Exercise details:
Each record below should be written out again exactly.

(Data excerpts)
┄┄┄┄┄┄┄┄┄┄┄┄┄┄┄┄┄┄┄┄

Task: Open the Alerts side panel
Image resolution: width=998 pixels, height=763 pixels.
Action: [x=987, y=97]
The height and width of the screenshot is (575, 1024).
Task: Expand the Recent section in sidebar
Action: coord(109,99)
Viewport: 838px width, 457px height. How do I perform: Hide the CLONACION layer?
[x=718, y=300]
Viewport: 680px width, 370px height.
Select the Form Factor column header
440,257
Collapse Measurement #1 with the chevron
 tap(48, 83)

┄┄┄┄┄┄┄┄┄┄┄┄┄┄┄┄┄┄┄┄

Exercise response:
Task: Open the Alerts side panel
Image resolution: width=998 pixels, height=763 pixels.
Action: [x=987, y=97]
The height and width of the screenshot is (575, 1024).
Task: Expand the Recent section in sidebar
Action: coord(109,99)
Viewport: 838px width, 457px height. How do I perform: Hide the CLONACION layer?
[x=718, y=300]
Viewport: 680px width, 370px height.
Select the Form Factor column header
440,257
Collapse Measurement #1 with the chevron
 tap(48, 83)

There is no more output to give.